This work was supported by grants from the US National Institutes of Health (P01HG000205 to L.M.S. and R.W.D., R01GM121932-01A1 to R.P.S., U01GM110706-02 to R.W.D., RO1GM61766 to J.E.H., and RO1GM44530 to V.A.B.), the National Institute of Standards and Technology (70NANB15H268 to M.L.S.), and the European Research Council Advanced Investigator Grant (AdG-294542 to L.M.S.). K.R.R. was supported by a National Research Council postdoctoral fellowship.
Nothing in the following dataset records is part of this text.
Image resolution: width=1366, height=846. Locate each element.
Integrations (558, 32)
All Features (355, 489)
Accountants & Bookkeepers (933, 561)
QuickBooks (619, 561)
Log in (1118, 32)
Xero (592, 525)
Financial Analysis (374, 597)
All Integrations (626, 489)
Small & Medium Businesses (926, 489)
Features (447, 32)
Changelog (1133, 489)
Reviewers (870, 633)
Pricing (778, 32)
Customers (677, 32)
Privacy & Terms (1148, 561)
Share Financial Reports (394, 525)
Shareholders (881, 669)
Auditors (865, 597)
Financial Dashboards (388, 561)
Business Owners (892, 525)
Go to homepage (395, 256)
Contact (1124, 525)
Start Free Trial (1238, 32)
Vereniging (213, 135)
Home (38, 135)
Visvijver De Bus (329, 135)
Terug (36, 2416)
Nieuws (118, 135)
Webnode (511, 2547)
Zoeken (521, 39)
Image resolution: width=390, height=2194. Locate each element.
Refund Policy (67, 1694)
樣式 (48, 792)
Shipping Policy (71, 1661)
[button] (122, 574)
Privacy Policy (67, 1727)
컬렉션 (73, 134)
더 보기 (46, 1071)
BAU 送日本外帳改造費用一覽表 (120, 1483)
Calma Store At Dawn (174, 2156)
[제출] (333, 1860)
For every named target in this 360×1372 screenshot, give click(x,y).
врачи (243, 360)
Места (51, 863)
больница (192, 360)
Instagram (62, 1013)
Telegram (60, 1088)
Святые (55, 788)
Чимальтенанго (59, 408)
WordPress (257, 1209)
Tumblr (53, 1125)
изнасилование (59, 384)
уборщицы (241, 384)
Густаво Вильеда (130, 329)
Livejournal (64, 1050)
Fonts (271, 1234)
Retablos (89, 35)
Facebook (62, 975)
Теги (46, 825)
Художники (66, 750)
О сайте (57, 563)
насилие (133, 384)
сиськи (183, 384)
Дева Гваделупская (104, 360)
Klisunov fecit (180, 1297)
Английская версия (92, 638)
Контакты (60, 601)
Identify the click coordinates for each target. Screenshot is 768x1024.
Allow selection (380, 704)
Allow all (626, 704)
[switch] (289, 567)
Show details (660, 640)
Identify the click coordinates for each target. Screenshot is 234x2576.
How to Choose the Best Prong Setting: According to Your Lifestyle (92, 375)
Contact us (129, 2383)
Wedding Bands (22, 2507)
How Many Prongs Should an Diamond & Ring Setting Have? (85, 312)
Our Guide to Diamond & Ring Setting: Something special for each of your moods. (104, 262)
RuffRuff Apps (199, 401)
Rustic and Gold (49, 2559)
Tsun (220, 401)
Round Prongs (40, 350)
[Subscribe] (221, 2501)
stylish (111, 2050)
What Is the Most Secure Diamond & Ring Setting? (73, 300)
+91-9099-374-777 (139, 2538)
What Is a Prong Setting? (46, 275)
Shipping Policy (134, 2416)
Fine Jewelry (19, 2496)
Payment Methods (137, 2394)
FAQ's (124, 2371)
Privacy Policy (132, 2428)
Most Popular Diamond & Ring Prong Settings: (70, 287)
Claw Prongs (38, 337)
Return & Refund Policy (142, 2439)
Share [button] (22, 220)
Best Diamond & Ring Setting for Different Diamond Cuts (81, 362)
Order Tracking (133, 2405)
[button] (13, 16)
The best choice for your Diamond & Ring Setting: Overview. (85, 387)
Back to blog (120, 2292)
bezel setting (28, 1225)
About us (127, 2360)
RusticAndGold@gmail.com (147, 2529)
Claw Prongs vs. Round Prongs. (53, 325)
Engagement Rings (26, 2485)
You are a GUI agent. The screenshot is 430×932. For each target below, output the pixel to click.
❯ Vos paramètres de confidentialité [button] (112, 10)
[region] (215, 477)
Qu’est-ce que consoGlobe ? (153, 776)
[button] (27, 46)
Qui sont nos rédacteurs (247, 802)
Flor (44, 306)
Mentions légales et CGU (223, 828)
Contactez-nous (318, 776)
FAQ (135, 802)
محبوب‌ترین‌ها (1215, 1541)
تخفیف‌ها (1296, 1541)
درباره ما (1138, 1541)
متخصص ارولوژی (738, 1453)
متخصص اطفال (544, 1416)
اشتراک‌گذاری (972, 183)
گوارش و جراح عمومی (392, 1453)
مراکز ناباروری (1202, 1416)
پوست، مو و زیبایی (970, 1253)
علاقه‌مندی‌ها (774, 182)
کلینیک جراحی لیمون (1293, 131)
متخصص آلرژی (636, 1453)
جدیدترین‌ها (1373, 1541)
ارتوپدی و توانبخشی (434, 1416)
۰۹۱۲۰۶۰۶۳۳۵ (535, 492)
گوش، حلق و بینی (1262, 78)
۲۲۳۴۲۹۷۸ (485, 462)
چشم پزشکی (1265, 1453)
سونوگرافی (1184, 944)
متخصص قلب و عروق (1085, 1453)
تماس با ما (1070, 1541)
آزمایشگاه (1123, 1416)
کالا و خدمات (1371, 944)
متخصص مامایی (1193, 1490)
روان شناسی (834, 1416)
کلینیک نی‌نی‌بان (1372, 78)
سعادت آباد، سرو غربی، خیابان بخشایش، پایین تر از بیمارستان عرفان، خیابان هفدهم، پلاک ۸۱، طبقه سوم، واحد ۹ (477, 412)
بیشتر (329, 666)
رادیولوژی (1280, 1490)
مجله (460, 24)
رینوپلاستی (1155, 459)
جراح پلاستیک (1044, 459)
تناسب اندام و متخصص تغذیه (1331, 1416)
A.T. and V.A.B. were supported by the Robert A. Welch Foundation (award BE-0017). S.C.V. was supported by a Swiss National Science Foundation postdoctoral fellowship (P2EZP3_165220). Certain commercial equipment, instruments, or materials are identified in this document. Such identification does not imply recommendation or endorsement by the National Institute of Standards and Technology, nor does it imply that the products identified are necessarily the best available for the purpose. We thank the EMBL Genomics Core Facility for support and optimization of barcode sequencing protocols. This work is dedicated to the memory of Joe Horecka (12/1/1963-10/20/2017).

Author information

Affiliations

Authors

Contributions

K.R.R., J.D.S., S.C.V., R.P.S., and L.M.S. conceived and designed the study, and wrote and edited the paper. K.R.R., J.D.S., S.C.V., and R.P.S. performed experiments and analyzed data. K.R.R., S.C.V., G.L., and A.R.L. analyzed NGS data; C.S.T., A.C., S.S., M.N., J.H., W.T.B., M.A.M., J.S., and K.M.O. performed experiments. A.T. and V.A.B. performed computational structural analysis on Sec14p-NPPM; W.W. performed variant calling for the different yeast strains. J.E.H. suggested adapting the LexA–Fkh1p system to the guide–donor plasmid. R.S.A., R.W.D., and M.L.S. advised the study. R.P.S. and L.M.S. were responsible for the coordination of the study. All authors read, corrected, and approved the final manuscript.

Corresponding authors

Correspondence to Robert P St.Onge or Lars M Steinmetz.

Ethics declarations

Competing interests

K.R.R., J.D.S., J.E.H., R.P.S. and L.M.S. have filed a provisional application (US 62/559,493) with the US Patent and Trademark Office on this work.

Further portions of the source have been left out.